Ryan begins final sprint across Ohio to woo vote

Republican vice presidential candidate, Rep. Paul Ryan, R-Wis., speaks at a campaign event, Saturday in Marietta, Ohio.
Republican vice presidential candidate, Rep. Paul Ryan, R-Wis., speaks at a campaign event, Saturday in Marietta, Ohio.

MARIETTA, Ohio — As he seeks to close the deal with voters during the final three days of the campaign, Paul Ryan will have crisscrossed the country in a whirlwind tour of seven battleground states.

But only one state will have been host three times during those days to the Republican who wants to be the next vice president.

As he put it Friday night during a rally near Cincinnati: Ohio is “the linchpin, the battleground of all battlegrounds.”

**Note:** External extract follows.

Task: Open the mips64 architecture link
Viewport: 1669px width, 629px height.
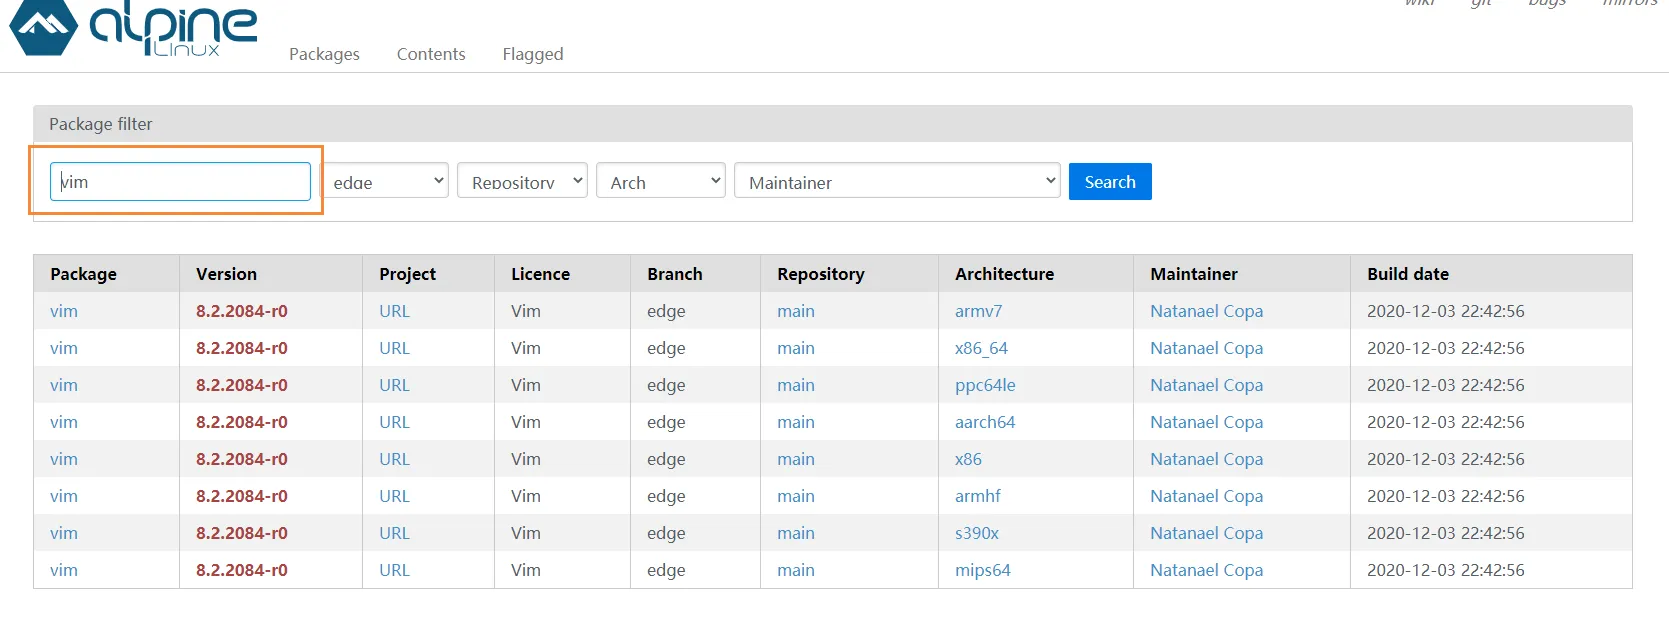Action: click(982, 570)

Just hours after leaving that rally, Republican Mitt Romney’s running mate was in the opposite corner of the state at Marietta College Saturday morning, seizing on the words uttered by President Obama while also campaigning in Ohio Friday.

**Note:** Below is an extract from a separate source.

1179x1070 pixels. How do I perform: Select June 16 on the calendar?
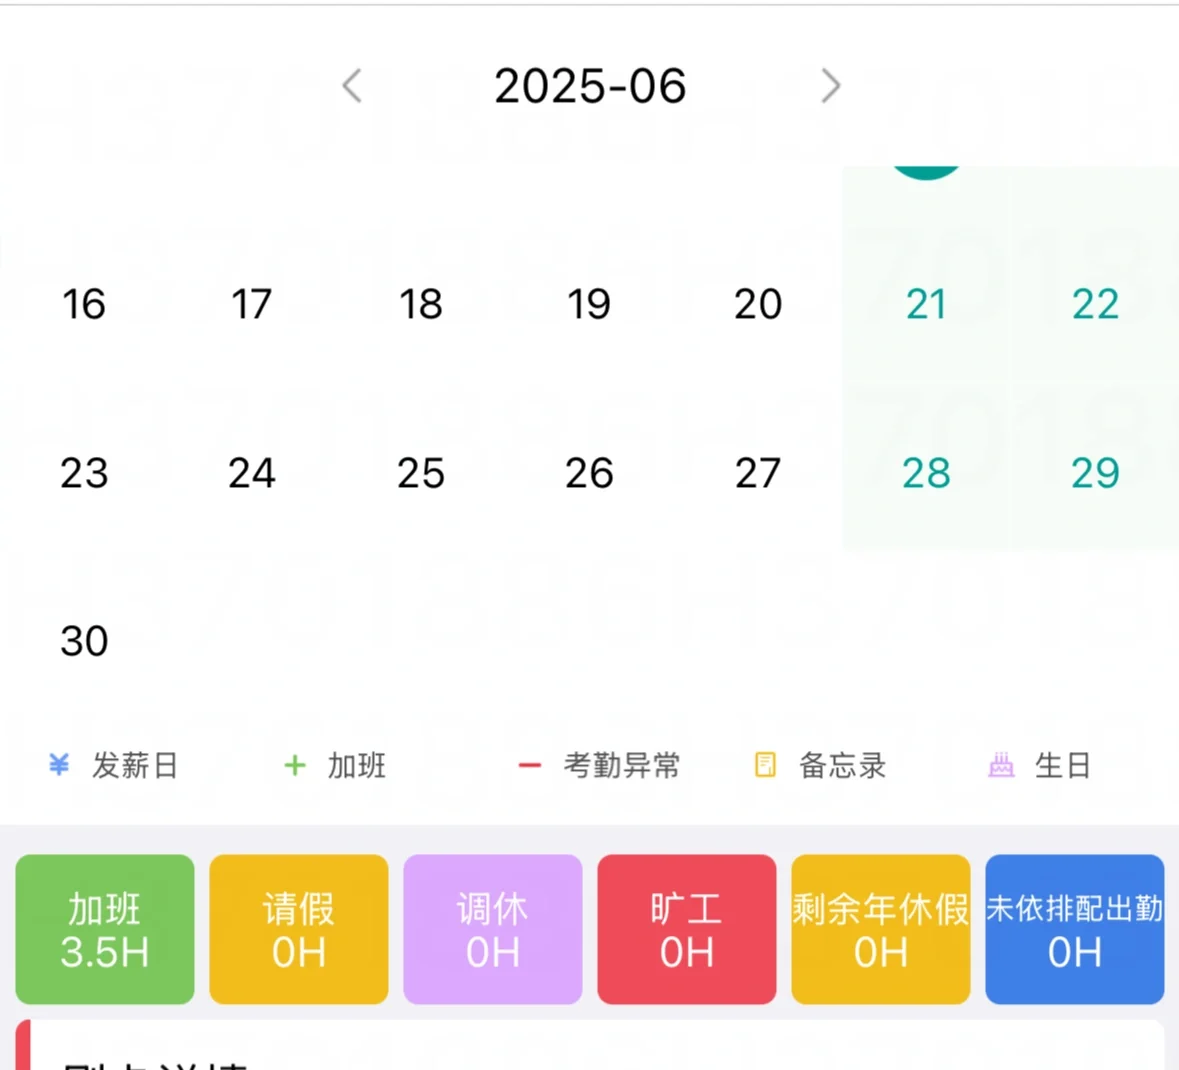pos(83,304)
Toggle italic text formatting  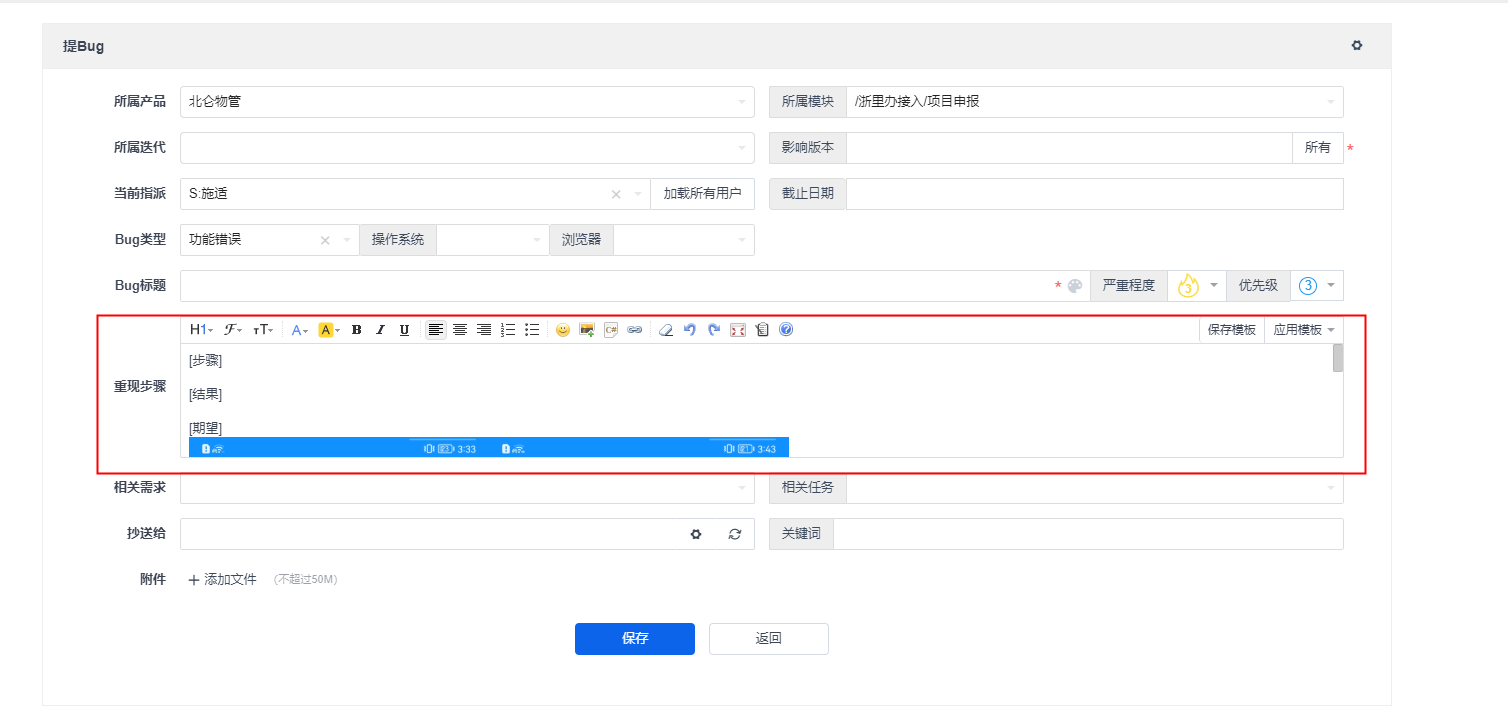(x=380, y=330)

“In 2008, he appealed to our highest aspirations,” Mr. Ryan said. “Now he’s appealing to our lowest fears. Just yesterday he was asking his supporters to vote out of revenge. Mitt Romney and I are asking you to vote out of love of country.”

In Springfield, Mr. Obama ad-libbed to his often repeated campaign rally line, “Don't boo. Vote,” adding, "Voting is the best revenge.”

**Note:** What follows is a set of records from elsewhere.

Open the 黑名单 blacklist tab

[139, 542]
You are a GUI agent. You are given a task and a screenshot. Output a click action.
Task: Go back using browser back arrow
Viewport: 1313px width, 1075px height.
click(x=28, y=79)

Later in his Marietta speech, Mr. Ryan added, “Our veterans didn’t fight for revenge. They fought for freedom.”

He wasted little time taking advantage of being in Ohio coal country.

“Folks, I see your signs,” he said. “Livelihoods are at stake. Serious times require serious solutions.”

He pointed to Friday’s jobs report, the last one before the election, which showed the economy added a better-than-expected 171,000 jobs last month. The unemployment rate, however, ticked up 0.1 percentage point to 7.9 percent.

“The economy is limping along, growing at less than half the rate the President said it would grow at if only we passed his vaunted stimulus plan where we borrowed to spend all that money on special interest groups,” Mr. Ryan said.

The campaign said Secret Service estimated the Marietta crowd at about 1,200, although the floor of the gym was far from full.

“As General Motors said this week, Mitt Romney and Congressman Ryan seem to be living in a ‘parallel universe’ in this race’s final days,” said Obama campaign spokesman Jessica Kershaw. “Despite Ryan’s assertions in Ohio today, Romney would never work across the aisle as president. All he’s ever done is kowtow to the most extreme right-wing voices in his party.

“And Romney doesn’t have a pro-growth economic plan,” she said. “He’s got a tax plan that would raise middle-class taxes to pay for tax cuts for millionaires and billionaires and a jobs ‘plan’ that could actually cost us 2 million jobs over the next two years.”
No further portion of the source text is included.